- [SHORT TASK A]: Convert the lines of the records, everything from the line containing "You are a computer-use agent." down to the line containing "click(x=549, y=57)", into a Markdown table with the columns Row and Line. Number each line in the Row column and leave out any blank lines.

- [SOURCE DOCUMENT]:
☆ ☆ ☆ ☆ ☆

It follows that $x^5-x+3$ factors over $\mathbb{F}_5$ as the product of irreducible polynomials with degree $\geq 3$ and the conclusion is the same as before: $x^5-x+3$ is irreducible over $\mathbb{F}_5$, hence it is irreducible over $\mathbb{Q}$.

Answer 2

So Gauss' lemma states that irreducibility over $\mathbb{Z}$ implies irreducibility over $\mathbb{Q}$; so it suffices to show that $f = x^5 -6x + 3$ is irreducible over $\mathbb{Z}$. Now irreducibility in $\mathbb{F}_{p}$ (provided that $p$ does not divide the leading coefficient of $f$) implies irreducibility over $\mathbb{Z}$. So if $f$ was reducible, what are the possible factorizations? Well since $\mathbb{F}_{5}[x]$ admits unique factorization, there are the following options:

1. $f$ is the product of 5 linear factors.
2. $f$ is the product of 3 linear factors and an irreducible quadratic
3. $f$ is the product of 2 linear factors and an irreducible cubic.
4. $f$ is the product of a single linear factor and an irreducible quartic.
5. $f$ is the product of a single linear factor and two irreducible quadratics.
6. $f$ is the product of a single irreducible quadratic and a single irreducible cubic.

Checking that $f$ has no root in $\mathbb{F}_{5}$ rules out options 1-5. Now since $\mathbb{F}_{25}$ is the splitting field extension for all quadratics over $\mathbb{F}_{5}$, if $f$ possessed an irreducible quadratic in its factorization then $f$ would have a root in $\mathbb{F}_{25}$.

☆ ☆ ☆ ☆ ☆

- [SHORT TASK B]: Repeat the irreducibility discussion word for word, everything from "So Gauss' lemma" down to "an irreducible cubic.".

- [STORED DATA]:

☆ ☆ ☆ ☆ ☆

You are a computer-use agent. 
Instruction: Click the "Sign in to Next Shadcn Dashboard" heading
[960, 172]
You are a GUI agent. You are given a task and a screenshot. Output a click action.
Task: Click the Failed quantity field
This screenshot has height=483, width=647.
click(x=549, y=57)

☆ ☆ ☆ ☆ ☆

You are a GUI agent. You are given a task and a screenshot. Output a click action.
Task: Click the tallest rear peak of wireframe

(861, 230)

☆ ☆ ☆ ☆ ☆

- [SOLUTION A]:
| Row | Line |
|---|---|
| 1 | You are a computer-use agent.  |
| 2 | Instruction: Click the "Sign in to Next Shadcn Dashboard" heading |
| 3 | [960, 172] |
| 4 | You are a GUI agent. You are given a task and a screenshot. Output a click action. |
| 5 | Task: Click the Failed quantity field |
| 6 | This screenshot has height=483, width=647. |
| 7 | click(x=549, y=57) |

- [SOLUTION B]:
So Gauss' lemma states that irreducibility over $\mathbb{Z}$ implies irreducibility over $\mathbb{Q}$; so it suffices to show that $f = x^5 -6x + 3$ is irreducible over $\mathbb{Z}$. Now irreducibility in $\mathbb{F}_{p}$ (provided that $p$ does not divide the leading coefficient of $f$) implies irreducibility over $\mathbb{Z}$. So if $f$ was reducible, what are the possible factorizations? Well since $\mathbb{F}_{5}[x]$ admits unique factorization, there are the following options:

1. $f$ is the product of 5 linear factors.
2. $f$ is the product of 3 linear factors and an irreducible quadratic
3. $f$ is the product of 2 linear factors and an irreducible cubic.